UPDATE 1-Sino-Japan islands row hits Yancoal Australia coal sales
* Japanese steel makers face resistance from Chinese steel buyers
* Japanese steel mills trim demand for coal
* Yancoal Australia hopes to release strategy review by Christmas (Adds Yancoal comments)
PERTH, Nov 13 (Reuters) - Yancoal Australia said on Tuesday that Japanese customers have been turning down coal from the company as a result of the Sino-Japanese territorial row in the East China Sea.
Yancoal, controlled by China's Yanzhou Coal Mining Co , sells its metallurgical and thermal coal into China, Taiwan, South Korea and Japan.
"We are seeing a direct impact which we believe is part of the Sino-Japanese issue," Yancoal Managing Director Murray Bailey told a resources conference.
He said Japanese steel makers were facing resistance from steel buyers in China, so those steel makers were trying to limit the amoung of coal they take from Yancoal and other companies.
"Clearly, with the China growth story, a lot of those companies in Japan rely on Chinese customers. So anecdotally we are seeing a modest moderating in physical demand from some of our customers," Bailey told Reuters on the sidelines of the conference.
"They are saying because their exports to China have slowed down they are inferring that it is part of that souring relationship over the disputed islands," Bailey said, stressing that the information was anecdotal.

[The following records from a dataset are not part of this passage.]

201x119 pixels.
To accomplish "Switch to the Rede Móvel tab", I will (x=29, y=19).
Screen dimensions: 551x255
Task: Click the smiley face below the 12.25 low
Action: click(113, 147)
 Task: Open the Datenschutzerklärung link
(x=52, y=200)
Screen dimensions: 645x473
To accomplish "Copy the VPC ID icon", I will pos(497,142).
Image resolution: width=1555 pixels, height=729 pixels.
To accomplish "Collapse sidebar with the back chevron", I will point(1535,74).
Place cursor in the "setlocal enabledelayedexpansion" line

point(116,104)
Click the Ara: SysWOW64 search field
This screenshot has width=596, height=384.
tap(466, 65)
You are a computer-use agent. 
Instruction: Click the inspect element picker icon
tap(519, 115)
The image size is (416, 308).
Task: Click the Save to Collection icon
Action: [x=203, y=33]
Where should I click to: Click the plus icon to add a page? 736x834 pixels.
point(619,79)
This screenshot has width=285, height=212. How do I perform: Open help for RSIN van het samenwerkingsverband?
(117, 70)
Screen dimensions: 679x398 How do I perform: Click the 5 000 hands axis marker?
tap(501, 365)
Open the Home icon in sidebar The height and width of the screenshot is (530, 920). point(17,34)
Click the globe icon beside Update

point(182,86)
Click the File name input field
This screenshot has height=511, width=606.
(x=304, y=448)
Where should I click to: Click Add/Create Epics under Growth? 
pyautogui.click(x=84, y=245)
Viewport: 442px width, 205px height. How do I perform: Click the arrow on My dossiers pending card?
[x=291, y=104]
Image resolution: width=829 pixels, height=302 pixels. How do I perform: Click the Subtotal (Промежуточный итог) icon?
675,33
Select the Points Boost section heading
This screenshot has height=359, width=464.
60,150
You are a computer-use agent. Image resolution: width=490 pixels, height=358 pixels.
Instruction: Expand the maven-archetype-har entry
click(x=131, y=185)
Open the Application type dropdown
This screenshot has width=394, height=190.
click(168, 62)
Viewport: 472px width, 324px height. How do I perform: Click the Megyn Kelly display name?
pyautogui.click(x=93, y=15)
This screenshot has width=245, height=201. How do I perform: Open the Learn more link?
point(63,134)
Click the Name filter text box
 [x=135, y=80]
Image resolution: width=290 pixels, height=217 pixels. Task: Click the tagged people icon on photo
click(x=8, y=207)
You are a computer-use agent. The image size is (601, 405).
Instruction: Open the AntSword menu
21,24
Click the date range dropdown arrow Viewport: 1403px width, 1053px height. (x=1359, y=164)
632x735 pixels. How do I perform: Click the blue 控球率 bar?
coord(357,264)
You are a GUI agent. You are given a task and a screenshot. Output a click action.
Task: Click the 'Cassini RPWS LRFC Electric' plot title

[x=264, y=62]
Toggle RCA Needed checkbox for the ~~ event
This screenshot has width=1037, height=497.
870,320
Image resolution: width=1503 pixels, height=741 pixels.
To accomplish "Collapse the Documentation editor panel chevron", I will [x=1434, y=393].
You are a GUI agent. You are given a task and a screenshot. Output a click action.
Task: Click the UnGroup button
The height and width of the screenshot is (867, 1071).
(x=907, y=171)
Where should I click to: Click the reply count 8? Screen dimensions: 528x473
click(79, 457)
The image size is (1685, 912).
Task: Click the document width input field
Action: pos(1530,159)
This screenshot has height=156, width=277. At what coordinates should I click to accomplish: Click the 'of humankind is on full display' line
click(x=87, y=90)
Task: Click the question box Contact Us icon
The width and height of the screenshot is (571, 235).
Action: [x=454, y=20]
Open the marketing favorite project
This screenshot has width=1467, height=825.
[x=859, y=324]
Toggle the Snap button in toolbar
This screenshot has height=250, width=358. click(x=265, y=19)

Yancoal has said it would book a loss for the September quarter as weak demand forced it to sell some metallurgical coal into the cheaper thermal coal market and resulted in it having to pay for port capacity that it was unable to use.
Some analysts expect it to book a loss for the whole second half of the year due to the weak coal market and high costs and expect it to shelve some expansion plans that it had outlined when it merged with Gloucester Coal earlier this year.
The company, the fifth biggest coal producer in Australia behind the majors, is due to complete a strategy review this month, and Bailey said he hoped to be able to release the outcomes to the market before Christmas.